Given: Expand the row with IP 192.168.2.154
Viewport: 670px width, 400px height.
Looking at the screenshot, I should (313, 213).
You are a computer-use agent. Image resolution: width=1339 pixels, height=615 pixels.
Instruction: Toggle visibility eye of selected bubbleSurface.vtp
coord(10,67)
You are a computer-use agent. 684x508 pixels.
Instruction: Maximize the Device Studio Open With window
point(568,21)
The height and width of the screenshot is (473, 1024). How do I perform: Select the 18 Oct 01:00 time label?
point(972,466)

...

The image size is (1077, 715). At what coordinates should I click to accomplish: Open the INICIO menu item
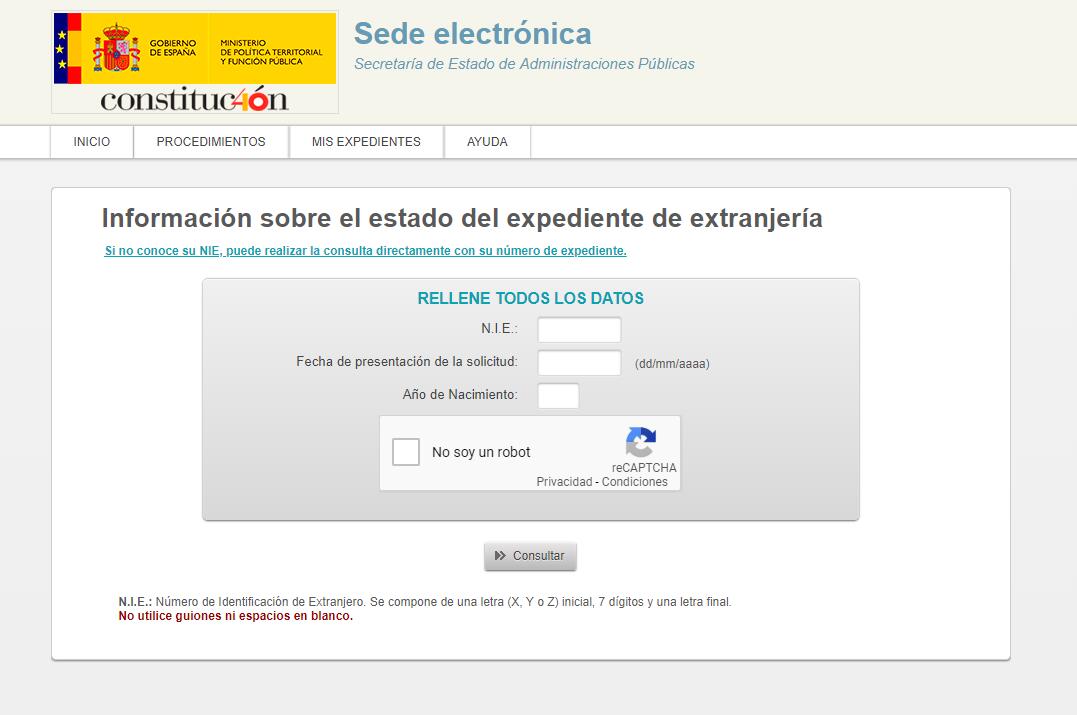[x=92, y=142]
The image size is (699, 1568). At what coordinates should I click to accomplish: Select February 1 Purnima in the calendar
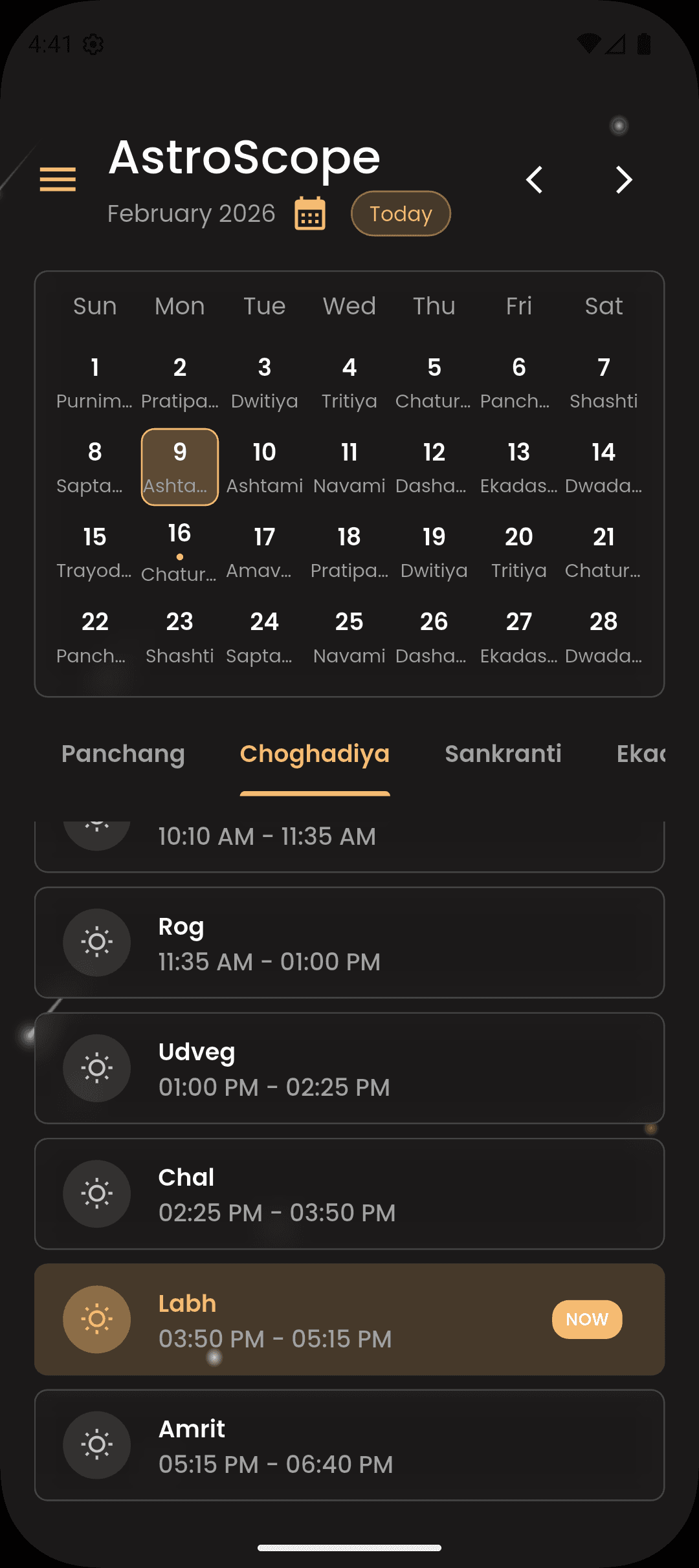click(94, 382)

--

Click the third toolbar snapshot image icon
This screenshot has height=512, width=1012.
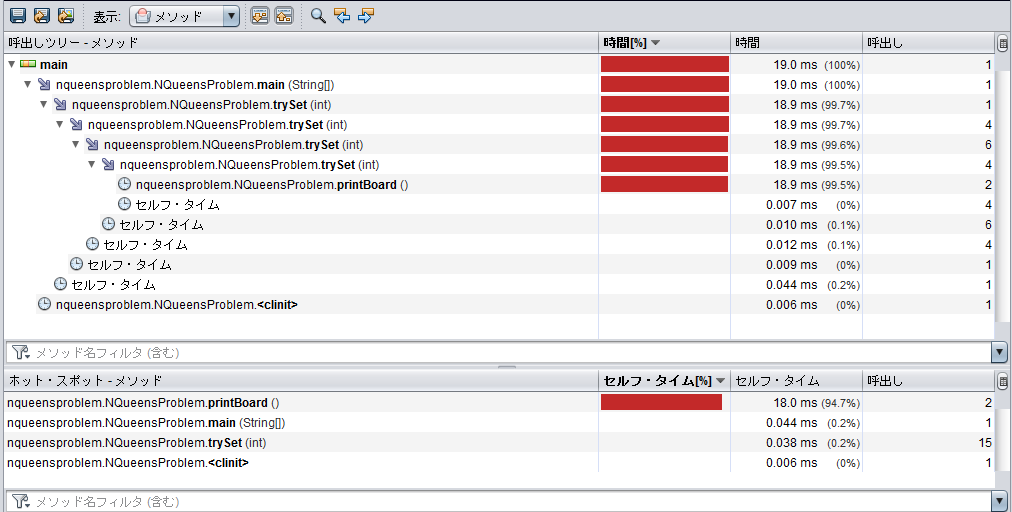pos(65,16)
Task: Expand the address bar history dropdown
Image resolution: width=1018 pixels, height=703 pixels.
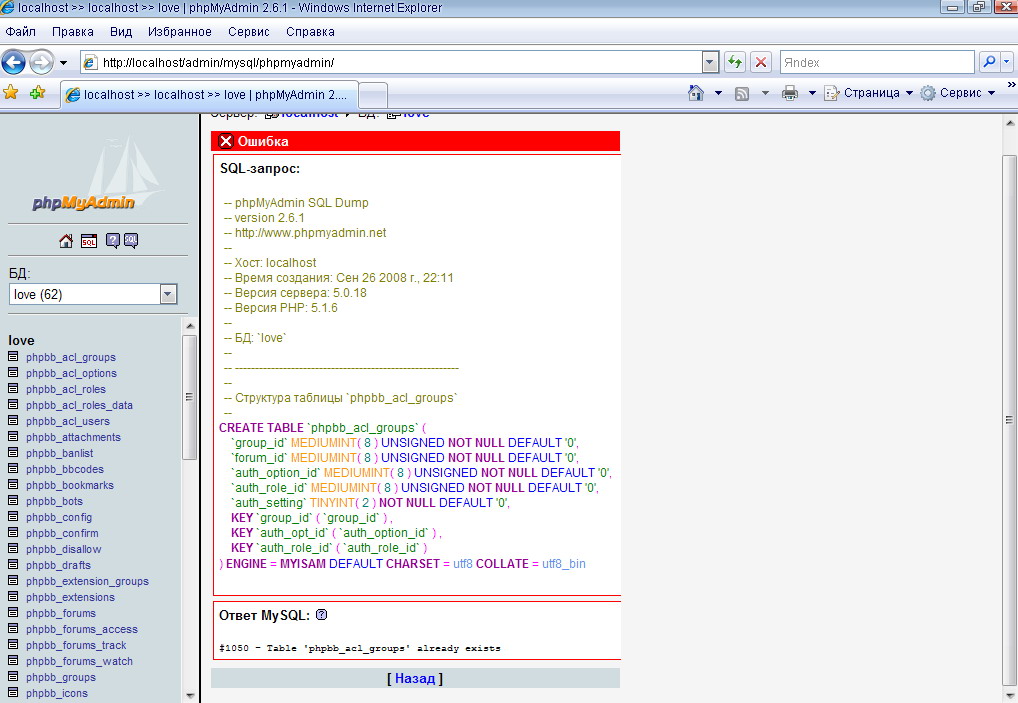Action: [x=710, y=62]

* _Exercise details_
Rewrite the listing from the line with "Given: Expand the row with IP 192.168.2.154" up to and including the line with "point(972,466)", switching "Instruction" to "Command" and leaving everything else unchanged.

* _Correct result_
Given: Expand the row with IP 192.168.2.154
Viewport: 670px width, 400px height.
Looking at the screenshot, I should (313, 213).
You are a computer-use agent. Image resolution: width=1339 pixels, height=615 pixels.
Command: Toggle visibility eye of selected bubbleSurface.vtp
coord(10,67)
You are a computer-use agent. 684x508 pixels.
Command: Maximize the Device Studio Open With window
point(568,21)
The height and width of the screenshot is (473, 1024). How do I perform: Select the 18 Oct 01:00 time label?
point(972,466)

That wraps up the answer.